Website speed testing with Google (PageSpeed Insights)

Website speed testing with Google (PageSpeed Insights)

There’s lots of different tools on the net to test your website speed, if your not a techhead you might be a bit confused by what some of these mean and what you can do with them. This guide will let you know how to test your website speed and what to look for in the results.

Google’s page speed testing tool is called “Page Speed Insights” and it does exactly that, it also lets you know if your site passes user friendly tests.

Page Speed Insights does two tests:

  • Mobile
  • Desktop

With rules under two Categories:

  • Speed
  • User Experience


Speed Testing Criteria

  1. Optimize Images – If you have images that are sized larger than they display on your site or are not compressed your page size will be inflated and you will quickly get a bad pagespeed score.
  2. Enable Compression – This rule is to see if you server has a compression method like Gzip enabled, usually your hosting company will have this done already and you won’t have to worry about it
  3. Minify CSS – When you are editing your CSS code it is nice to have it all on seperate lines and indented correctly, however that takes up a bit more space than needed. For production its best to have your CSS minified.
  4. Minify HTML – This is the same as CSS, you can use the autoptimize plugin to serve minified HTML without having to have the original file minified.
  5. Minify Javascript – As above use the autoptimize plugin to automatically minify your JavaScript.
  6. Avoid Landing page redirects – If your home page has a mobile site that makes users redirect to view, it takes longer for the user to load the page. The optimal experience is to use responsive web design.
  7. Prioritize Visible Content – Avoid having items that take longer to load in the above fold section of your website, it’s best to keep these towards the bottom of the page so the user can start reading or looking at images on your site as soon as possible.
  8. Leverage Browser Caching – Set expire times in the far future to allow users to load resources from their cache rather then the website again.

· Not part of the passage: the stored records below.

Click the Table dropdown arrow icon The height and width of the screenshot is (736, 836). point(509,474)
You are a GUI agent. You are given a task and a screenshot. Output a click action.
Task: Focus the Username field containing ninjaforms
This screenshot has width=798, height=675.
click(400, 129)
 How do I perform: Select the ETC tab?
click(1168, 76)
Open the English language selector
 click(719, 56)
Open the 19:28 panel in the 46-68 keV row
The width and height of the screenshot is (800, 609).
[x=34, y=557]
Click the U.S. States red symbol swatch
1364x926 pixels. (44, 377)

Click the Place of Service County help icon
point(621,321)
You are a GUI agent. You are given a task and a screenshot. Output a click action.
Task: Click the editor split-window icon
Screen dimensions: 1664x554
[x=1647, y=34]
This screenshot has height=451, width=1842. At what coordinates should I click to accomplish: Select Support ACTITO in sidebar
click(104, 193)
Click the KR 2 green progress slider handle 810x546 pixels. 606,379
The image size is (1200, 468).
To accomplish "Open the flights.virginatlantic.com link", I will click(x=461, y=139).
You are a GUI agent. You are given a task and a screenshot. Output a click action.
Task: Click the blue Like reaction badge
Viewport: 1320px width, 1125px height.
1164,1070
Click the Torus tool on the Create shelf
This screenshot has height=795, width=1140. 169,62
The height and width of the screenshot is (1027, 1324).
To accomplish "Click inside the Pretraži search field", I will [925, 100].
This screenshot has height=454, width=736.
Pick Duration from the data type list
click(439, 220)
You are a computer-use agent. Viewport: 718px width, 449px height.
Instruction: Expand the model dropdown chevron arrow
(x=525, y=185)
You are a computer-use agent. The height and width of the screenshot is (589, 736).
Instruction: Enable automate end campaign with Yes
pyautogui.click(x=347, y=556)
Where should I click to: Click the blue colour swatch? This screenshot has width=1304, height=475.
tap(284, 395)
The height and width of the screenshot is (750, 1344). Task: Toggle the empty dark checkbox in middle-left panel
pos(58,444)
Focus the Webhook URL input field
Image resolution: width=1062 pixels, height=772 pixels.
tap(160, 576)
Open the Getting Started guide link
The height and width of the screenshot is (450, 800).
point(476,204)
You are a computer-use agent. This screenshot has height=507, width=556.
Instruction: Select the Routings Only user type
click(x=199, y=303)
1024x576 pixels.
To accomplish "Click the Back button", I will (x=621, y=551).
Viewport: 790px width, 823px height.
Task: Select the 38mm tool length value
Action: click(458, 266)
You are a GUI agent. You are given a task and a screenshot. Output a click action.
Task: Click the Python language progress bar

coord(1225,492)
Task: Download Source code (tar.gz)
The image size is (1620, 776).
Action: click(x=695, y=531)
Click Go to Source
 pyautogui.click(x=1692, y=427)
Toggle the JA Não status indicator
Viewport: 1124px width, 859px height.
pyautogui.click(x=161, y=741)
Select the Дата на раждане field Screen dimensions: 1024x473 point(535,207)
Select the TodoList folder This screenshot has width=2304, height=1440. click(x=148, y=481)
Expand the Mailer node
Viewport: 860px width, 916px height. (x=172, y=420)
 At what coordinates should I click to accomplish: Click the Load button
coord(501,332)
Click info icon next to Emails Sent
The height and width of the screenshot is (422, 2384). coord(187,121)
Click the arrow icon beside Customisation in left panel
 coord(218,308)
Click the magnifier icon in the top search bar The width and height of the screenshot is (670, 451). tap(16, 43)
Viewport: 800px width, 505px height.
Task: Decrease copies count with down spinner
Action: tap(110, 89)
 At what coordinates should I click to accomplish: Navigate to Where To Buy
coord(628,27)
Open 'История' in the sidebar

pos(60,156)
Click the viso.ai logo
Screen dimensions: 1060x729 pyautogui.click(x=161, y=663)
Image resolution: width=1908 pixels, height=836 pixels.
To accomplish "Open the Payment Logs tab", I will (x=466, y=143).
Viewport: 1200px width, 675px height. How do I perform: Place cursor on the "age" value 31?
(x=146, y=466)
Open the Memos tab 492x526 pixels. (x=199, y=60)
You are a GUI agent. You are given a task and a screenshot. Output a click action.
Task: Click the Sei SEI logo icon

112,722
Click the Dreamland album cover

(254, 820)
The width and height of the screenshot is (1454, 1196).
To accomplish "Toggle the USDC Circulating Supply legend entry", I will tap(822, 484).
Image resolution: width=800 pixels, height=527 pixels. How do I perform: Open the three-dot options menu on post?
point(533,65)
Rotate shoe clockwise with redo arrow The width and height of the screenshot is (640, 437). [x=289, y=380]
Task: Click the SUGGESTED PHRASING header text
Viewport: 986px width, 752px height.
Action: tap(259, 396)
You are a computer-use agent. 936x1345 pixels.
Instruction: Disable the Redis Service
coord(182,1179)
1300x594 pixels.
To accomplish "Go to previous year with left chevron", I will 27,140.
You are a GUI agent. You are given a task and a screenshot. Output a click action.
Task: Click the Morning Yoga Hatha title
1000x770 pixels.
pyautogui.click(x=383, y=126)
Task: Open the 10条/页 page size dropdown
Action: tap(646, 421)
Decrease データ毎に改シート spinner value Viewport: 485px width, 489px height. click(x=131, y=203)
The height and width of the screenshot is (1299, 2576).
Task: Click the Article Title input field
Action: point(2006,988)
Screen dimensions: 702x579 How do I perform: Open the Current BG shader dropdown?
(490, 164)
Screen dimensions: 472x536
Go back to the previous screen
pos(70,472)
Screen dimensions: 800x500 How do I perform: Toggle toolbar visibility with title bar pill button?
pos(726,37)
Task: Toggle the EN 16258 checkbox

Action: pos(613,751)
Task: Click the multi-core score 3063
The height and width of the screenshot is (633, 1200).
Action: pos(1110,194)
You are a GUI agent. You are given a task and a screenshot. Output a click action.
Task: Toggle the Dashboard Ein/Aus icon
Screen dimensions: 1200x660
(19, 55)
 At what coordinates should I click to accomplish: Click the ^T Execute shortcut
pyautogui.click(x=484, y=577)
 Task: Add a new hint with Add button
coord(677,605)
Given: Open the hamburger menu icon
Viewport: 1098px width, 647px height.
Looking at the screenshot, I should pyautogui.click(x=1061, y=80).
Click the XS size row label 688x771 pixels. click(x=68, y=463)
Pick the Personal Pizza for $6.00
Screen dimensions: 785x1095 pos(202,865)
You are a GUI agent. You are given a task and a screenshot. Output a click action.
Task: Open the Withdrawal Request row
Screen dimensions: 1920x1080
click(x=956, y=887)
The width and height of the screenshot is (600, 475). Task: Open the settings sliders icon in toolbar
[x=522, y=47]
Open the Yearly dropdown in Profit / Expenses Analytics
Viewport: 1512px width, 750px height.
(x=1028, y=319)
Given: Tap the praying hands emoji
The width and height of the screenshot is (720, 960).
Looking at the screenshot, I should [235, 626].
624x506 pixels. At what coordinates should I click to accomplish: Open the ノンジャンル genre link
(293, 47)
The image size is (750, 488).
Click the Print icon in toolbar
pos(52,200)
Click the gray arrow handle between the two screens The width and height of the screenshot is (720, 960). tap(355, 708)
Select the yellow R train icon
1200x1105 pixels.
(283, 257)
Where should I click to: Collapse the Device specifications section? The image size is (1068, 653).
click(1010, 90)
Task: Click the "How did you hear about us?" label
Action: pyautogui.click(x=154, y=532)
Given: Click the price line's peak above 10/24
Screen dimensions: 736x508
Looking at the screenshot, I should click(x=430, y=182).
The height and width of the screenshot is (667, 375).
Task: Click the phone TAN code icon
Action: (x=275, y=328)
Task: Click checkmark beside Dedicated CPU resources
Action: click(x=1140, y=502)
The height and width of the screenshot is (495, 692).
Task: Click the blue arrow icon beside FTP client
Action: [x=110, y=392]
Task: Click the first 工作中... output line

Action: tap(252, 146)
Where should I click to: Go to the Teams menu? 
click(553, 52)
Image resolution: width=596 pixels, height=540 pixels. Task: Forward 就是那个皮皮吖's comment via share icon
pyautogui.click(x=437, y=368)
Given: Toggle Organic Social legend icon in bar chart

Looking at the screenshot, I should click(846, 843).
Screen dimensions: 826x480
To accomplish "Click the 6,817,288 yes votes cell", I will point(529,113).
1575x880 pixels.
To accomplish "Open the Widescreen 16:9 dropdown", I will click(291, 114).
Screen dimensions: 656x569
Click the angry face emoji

Sometimes you aren’t able to  control this one for external resources such as Google Analytics. Read more at GTMetrix
  9. Reduce Server Response Time – This shows up if your server takes longer than 200ms to respond, from various testing I wouldn’t worry too much unless your site is taking over a second to respond.
  10. Eliminate Render-Blocking JavaScript and CSS in above-the-fold content – The above the fold content refers to anything that a user would see when landing on your page, this rule is the hardest to fix as it means inlining all of your above fold CSS styles and Javascript, there are some tools to generate the code for you but it might be best to let the pros do that. Read more at Google Developers


User Experience (Mobile Only)

  1. Size tap targets appropriately – We’ve all tried to click a link before on a touchscreen that’s really close to another link and clicked the wrong one, Google says that tap targets should be at least 48px by 48px and not too close to each other.
  2. Avoid Plugins – Lots of Flash and Java plugins are the causes of browsers crashing, if you have to have one of these plugins on your site its best not to be on the home page and keep in mind they won’t load on mobile anyway.
  3. Configure the Viewport – If you’re using a responsive theme this should be fine for you, it refers to having the meta viewport tag in your head.
  4. Size Content to Viewport – The main cause for this rule is when you have a responsive site with a non responsive image that is exceeding the device width, make sure your using the max-width: 100%; css rule on your images.
  5. Use legible font sizes – This rule makes sure readers can read your text, if your getting this rule you need to bump up your font size.